In recent weeks, parts of the world have been rattled by powerful quakes, including a 7.2-magnitude jolt that caught Filipinos unaware on Tuesday, killing more than 100 people in Bohol and Cebu provinces and damaging historic churches.
Organizers said 9.5 million Californians signed up to take part in the drill at 10:17 a.m. PDT, with another 15 million in earthquake-prone regions elsewhere in the world participating.
“It started in Guam … yesterday and it traveled around the world,” said Mark Benthien, director of outreach at Southern California Earthquake Center.
The Great ShakeOut was first held in California in 2008, and participation has since spread around the globe. This year, Japan, Canada, Italy and Guam joined the drill. Thursday’s drills concluded in Alaska and Hawaii at the designated moment in those time zones.

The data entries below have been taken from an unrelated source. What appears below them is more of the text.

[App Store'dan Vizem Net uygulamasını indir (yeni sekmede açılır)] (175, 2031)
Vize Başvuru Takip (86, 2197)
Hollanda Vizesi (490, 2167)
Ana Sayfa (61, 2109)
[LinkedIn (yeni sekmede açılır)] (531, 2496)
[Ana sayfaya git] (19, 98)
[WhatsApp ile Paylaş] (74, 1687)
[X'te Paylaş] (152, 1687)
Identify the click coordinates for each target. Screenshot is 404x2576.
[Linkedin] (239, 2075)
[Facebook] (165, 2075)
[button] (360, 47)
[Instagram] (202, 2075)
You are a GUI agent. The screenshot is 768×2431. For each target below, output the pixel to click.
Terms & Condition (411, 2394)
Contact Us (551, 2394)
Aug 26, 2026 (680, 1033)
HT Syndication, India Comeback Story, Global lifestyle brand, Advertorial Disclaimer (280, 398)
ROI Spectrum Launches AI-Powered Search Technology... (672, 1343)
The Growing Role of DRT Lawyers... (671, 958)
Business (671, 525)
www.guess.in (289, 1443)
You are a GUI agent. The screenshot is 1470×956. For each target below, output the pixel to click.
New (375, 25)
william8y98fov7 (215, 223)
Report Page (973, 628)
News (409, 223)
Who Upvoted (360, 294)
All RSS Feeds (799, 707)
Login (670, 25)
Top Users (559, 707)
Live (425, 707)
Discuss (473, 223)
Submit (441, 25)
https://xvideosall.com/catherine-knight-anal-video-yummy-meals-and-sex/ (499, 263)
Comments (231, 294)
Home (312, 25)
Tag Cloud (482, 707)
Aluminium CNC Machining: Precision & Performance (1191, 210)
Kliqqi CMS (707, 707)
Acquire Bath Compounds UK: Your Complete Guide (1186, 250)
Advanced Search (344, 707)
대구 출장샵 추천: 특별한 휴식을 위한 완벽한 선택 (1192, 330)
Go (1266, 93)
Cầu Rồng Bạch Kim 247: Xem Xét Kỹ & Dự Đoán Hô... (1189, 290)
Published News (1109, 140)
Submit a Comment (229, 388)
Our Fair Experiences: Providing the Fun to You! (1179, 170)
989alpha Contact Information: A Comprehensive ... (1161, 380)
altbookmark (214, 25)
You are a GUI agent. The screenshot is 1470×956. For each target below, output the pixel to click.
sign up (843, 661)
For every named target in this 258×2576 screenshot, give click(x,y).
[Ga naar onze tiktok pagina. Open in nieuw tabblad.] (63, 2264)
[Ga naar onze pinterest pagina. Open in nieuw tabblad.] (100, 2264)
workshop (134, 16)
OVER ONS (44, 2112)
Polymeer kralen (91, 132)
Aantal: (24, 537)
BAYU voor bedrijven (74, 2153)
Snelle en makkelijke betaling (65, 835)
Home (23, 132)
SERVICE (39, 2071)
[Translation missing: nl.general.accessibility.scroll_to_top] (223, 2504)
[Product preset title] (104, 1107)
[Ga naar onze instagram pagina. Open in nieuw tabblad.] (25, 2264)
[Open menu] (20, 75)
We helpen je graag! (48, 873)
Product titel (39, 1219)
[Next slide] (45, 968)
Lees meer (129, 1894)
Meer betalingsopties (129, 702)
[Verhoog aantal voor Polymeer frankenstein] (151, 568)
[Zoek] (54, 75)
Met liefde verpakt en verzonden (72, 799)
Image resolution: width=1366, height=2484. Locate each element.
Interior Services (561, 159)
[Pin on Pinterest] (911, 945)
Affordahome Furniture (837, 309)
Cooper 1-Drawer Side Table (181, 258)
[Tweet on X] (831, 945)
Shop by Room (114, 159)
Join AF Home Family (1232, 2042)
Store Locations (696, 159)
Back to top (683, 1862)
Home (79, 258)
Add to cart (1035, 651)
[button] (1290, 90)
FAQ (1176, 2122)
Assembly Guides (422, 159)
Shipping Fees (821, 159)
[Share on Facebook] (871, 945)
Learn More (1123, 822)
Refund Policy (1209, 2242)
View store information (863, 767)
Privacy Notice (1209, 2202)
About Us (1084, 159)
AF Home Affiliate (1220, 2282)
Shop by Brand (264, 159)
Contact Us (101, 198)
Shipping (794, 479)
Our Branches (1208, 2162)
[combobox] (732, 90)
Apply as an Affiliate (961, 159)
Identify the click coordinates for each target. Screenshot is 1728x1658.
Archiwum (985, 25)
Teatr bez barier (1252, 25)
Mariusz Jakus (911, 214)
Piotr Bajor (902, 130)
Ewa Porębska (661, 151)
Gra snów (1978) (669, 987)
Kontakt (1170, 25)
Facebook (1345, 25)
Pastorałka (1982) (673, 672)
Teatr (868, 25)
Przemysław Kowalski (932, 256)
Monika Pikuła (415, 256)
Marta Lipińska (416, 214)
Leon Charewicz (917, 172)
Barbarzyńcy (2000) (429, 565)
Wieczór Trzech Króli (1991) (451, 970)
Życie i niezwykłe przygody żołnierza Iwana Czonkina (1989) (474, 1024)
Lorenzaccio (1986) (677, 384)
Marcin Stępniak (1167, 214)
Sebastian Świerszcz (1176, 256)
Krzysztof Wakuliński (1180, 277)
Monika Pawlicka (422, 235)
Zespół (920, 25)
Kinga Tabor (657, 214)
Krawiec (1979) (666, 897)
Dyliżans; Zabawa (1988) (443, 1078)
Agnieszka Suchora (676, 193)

The exercise allows first responders to rehearse emergency response plans.
More than 900 firefighters on duty at 106 fire stations around Los Angeles conducted the drop drill, then drove around their districts to practice surveying for damage and assessing need for rescues, said department spokesperson Brian Humphrey.
At Rosemont Avenue Elementary School, some students dove under desks while others did not and sprawled in their classroom with simulated injuries created with Hollywood-style makeup.
Firefighters searched the school, located and triaged the injured, laying them out on red, yellow and green mats depending on severity. Some students were tasked to show delayed onset of injuries after an evacuation.
Participation has exceeded last year’s level despite a government shutdown that prevented Federal Emergency Management Agency from doing last-minute promotion of the drill on social media sites, Benthien said.
California has not experienced a devastating quake since the 1994 Northridge disaster that killed 60 people and injured more than 7,000 in metropolitan Los Angeles.
Thursday was also the 24th anniversary of the 1989 Loma Prieta disaster, a 6.9-magnitude earthquake in the San Francisco Bay region that killed 63 people, injured almost 3,800 and caused up to $10-billion damage.
Drill organizers said this year’s focus was on fires that may be sparked by ruptured utility lines after a quake. One of the scenarios at the Rosemont school involved such a scenario.
Several countries, including Japan and Mexico, have an alert system that gives a few precious seconds of warning to residents after a large quake. Last month, California Gov. Jerry Brown approved a law directing state emergency officials to find ways to fund a statewide quake early warning system by 2016.